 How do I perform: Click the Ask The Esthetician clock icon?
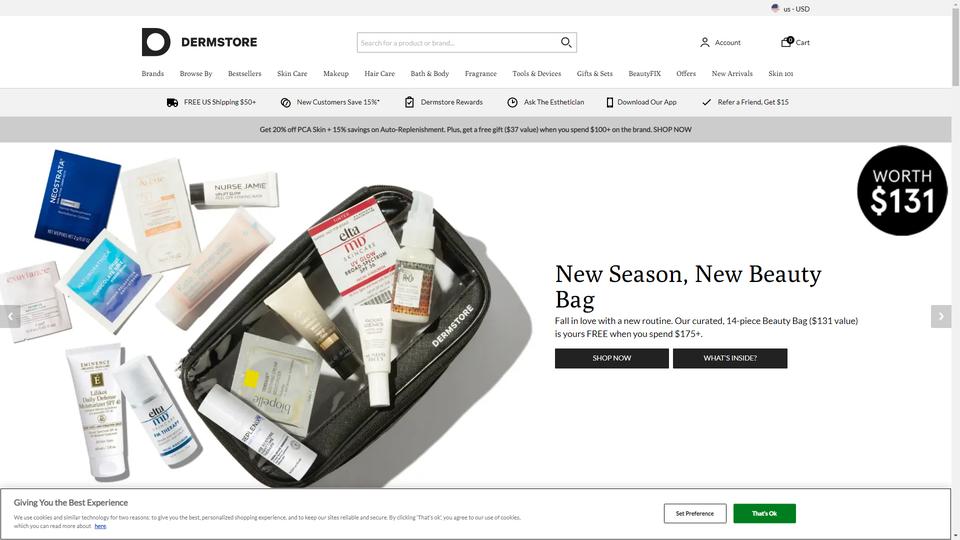(512, 102)
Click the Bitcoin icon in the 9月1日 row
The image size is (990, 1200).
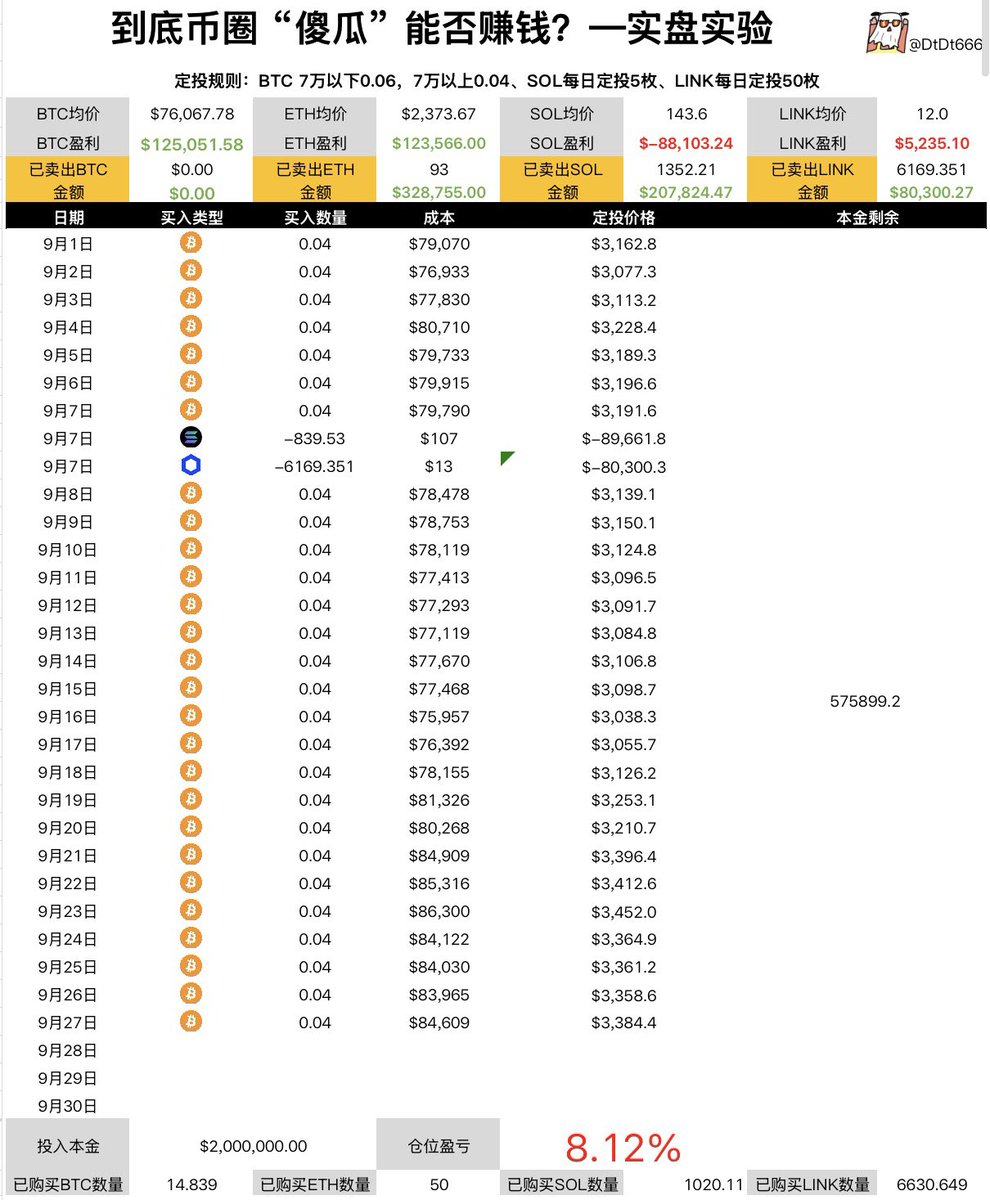coord(190,243)
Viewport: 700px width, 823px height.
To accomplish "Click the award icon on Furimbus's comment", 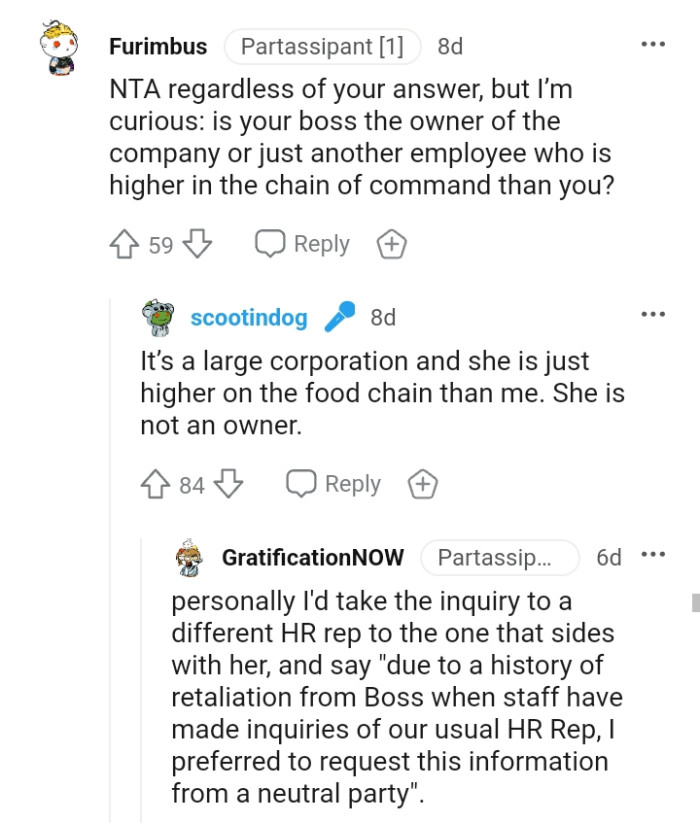I will (390, 243).
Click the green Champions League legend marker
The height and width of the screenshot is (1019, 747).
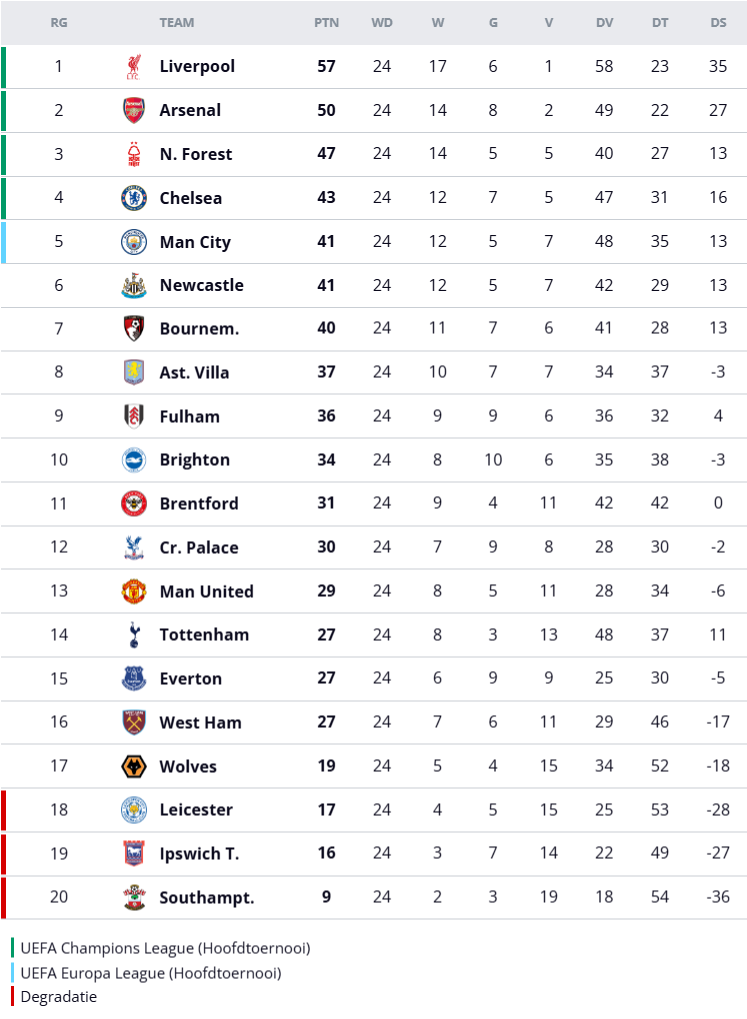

Problem details:
Scan the lines above for the word "width". Return each one that has it.

Task output:
Viewport: 700px width, 823px height.
The height and width of the screenshot is (1019, 747).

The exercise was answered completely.